Un rato después, cuando ya había perdido toda esperanza de que alguien me encontrara, escuché unas voces que se acercaban:

—… ¡que sí Juan que es verdad! Tu hermano se ha metido en el encinar  con esos dos tíos y se está dejando que se lo follen…

Nunca pensé que me alegraría de oír  la voz del Rafita, lo que no me hizo tanta gracia fue que parecía venir acompañado por mi hermano Juan y que, por lo que pude deducir de sus palabras, lo había visto todo ¿Cuánta gente venía con ellos?  ¿Me pasaría como al Genaro que me tendría que ir del pueblo por maricón?

Sobrecogido por la incertidumbre, levanté mi mano y ,sacando fuerzas de donde no las tenía, grité llamando su atención. No sé decir que fue peor, si las humillaciones a las  que me habían sometido aquellos dos canallas o la vergüenza que pasé cuando  mi hermano, el Rafita y los que venían con él me vieron de aquella guisa.  

—¿Qué coño has hecho Pepe?

La reacción de Juanito y sus acompañantes la he analizado una y mil veces a lo largo de los años y sigo sin encontrarle  ninguna explicación. Era más que evidente que mi aspecto no era el de una persona que hubiera hecho algo para su satisfacción: tenía un ojo hinchado, el labio roto, la ropa desgarrada, de mi desnudo culo brotaba un pequeño río de sangre, estaba sucio y era incapaz de moverme por la paliza que me habían pegado. En ningún momento, ni en aquel instante, ni después más tarde, nadie se planteó que me pudieran haber violado. Todo el mundo me vio pasear por la feria con los dos militares, todo el mundo sacó sus conclusiones y ejerció de juez y parte, sentenciándome con ello al mayor de sus desprecios. La ignorancia y el miedo a lo diferente, cuando van de la mano, son de las peores catástrofes del ser humano.

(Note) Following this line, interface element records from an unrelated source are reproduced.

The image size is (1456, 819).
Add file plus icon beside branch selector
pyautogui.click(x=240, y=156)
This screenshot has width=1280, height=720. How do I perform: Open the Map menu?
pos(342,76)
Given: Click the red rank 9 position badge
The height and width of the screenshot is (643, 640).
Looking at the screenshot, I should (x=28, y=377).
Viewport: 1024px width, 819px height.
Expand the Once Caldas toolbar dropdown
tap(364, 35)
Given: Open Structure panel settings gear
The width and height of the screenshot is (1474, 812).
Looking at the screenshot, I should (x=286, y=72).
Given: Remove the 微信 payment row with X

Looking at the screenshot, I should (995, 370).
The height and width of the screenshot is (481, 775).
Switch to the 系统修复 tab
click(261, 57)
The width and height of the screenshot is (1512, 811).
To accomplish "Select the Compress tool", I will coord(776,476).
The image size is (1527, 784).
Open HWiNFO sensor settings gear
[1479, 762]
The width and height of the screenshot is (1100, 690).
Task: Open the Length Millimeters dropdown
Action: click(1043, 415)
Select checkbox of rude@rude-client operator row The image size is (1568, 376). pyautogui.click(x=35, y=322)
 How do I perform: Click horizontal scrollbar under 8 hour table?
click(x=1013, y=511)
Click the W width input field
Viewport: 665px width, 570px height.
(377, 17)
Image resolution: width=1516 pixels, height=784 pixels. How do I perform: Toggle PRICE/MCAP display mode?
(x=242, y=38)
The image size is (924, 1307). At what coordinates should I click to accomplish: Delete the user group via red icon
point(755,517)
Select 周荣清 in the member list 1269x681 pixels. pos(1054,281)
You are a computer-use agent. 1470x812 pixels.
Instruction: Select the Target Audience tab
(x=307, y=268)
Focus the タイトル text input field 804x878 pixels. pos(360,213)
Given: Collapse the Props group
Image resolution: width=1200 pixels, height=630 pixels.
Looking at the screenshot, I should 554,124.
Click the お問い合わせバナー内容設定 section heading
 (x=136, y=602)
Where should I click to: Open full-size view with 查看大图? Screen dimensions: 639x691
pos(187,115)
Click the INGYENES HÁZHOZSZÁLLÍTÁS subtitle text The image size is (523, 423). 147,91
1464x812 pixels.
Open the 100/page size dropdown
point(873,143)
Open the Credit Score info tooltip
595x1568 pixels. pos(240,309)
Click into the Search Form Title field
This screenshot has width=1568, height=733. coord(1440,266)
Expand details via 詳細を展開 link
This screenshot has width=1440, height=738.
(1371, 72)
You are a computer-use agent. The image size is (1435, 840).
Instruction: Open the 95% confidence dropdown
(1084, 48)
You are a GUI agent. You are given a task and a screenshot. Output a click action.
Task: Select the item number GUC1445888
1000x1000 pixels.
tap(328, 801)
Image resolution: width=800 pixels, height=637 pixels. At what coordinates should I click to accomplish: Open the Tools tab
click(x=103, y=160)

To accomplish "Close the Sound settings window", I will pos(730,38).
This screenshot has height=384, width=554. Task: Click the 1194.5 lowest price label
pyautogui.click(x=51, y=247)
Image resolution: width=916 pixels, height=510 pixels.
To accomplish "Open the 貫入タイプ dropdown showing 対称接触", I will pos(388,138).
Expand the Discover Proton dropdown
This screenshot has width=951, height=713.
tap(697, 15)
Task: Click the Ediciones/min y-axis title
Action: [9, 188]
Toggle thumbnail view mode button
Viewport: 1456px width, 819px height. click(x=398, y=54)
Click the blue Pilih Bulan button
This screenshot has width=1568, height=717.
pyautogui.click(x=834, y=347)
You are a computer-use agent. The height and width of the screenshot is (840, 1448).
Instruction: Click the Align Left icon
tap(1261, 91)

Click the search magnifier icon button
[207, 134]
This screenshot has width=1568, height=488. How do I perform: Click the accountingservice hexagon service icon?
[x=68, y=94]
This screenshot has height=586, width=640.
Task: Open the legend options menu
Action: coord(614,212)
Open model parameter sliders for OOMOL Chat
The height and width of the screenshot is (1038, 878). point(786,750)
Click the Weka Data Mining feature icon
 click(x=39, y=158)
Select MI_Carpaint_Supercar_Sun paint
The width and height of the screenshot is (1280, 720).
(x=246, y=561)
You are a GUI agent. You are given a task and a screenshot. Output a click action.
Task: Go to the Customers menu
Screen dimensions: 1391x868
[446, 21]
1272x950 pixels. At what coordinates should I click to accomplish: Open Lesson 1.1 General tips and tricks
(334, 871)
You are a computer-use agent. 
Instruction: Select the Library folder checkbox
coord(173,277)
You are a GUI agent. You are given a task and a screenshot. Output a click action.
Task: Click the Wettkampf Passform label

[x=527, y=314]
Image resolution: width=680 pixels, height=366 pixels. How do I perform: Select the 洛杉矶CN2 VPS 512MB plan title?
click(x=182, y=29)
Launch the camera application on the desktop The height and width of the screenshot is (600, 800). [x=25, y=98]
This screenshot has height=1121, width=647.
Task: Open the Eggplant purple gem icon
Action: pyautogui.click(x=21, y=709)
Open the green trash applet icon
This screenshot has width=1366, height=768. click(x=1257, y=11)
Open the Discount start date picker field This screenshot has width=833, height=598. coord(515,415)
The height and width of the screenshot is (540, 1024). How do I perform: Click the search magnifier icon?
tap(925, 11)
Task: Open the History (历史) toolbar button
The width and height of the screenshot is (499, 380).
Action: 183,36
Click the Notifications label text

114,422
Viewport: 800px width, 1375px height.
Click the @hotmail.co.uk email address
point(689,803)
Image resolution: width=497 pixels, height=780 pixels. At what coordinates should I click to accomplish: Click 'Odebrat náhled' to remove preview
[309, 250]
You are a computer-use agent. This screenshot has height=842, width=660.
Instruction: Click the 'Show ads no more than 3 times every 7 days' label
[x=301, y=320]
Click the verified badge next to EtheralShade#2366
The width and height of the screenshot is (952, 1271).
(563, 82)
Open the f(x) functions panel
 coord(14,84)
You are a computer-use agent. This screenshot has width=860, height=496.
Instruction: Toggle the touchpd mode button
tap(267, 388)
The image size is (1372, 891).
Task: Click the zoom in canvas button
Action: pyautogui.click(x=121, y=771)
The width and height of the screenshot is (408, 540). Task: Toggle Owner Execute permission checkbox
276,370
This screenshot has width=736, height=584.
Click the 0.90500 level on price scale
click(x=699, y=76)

La vergüenza me impidió responder a mi hermano, agaché la cabeza y lloré en silencio. No sé qué fibra sensible toqué en Juanito, quien venía dispuesto a montarme una bronca por lo que había hecho y, en cambio, me tendió su mano para que me pusiera de píe. Al constatar que era incapaz de moverme, pidió ayuda a un par de sus colegas y entre los tres me levantaron.

Mi hermano estaba terriblemente abochornado, pero se hizo dueño de la situación lo mejor que pudo,  me subió el pantalón e intentó recomponer la destrozada camisa.

—¿Puedes andar?

Al levantarme  confirmé que las piernas me  seguían funcionando y su aparente inmovilidad era un efecto secundario del estado de shock en el que me encontraba. Aun así, al incorporarme me mareé tanto que era incapaz de dar un paso solo,  todo me daba vueltas y estaba como en una nube. Sin dejar de lagrimear, negué con la cabeza.

Me sacaron de allí entre mi hermano y uno de sus amigos, Javier. Ellos  dos soportaron todo mi peso y yo me limité a arrastrar los pies como una especie de muñeco roto. Todo giraba  a mi alrededor de manera vertiginosa  y tenía la horrible sensación de que la gente que me rodeaba se movieran como a cámara lenta, las voces de los que me acompañaba sonaban como  una grabación reproducida a menor número de revoluciones, sus rostros se me desdibujaban como imágenes de un sueño macabro. Era consciente de todo lo que pasaba y, al mismo tiempo, no entendía nada, de nada. Todo se me hacía enorme y pequeño a la vez.

Poco a poco fui recobrando la consciencia, a oír las voces debidamente, a descifrar los rostros, las miradas inquisidoras  de mis amigos y de los de mi hermano, el rostro altanero de Rafita que parecía disfrutar con lo que me estaba pasando, los curiosos que se acercaban al verme maltrecho y, que  al conocer los motivos, parecían alegrarse de lo que me había sucedido, como si fuera una especie de castigo divino por sacar los pies del tiesto.  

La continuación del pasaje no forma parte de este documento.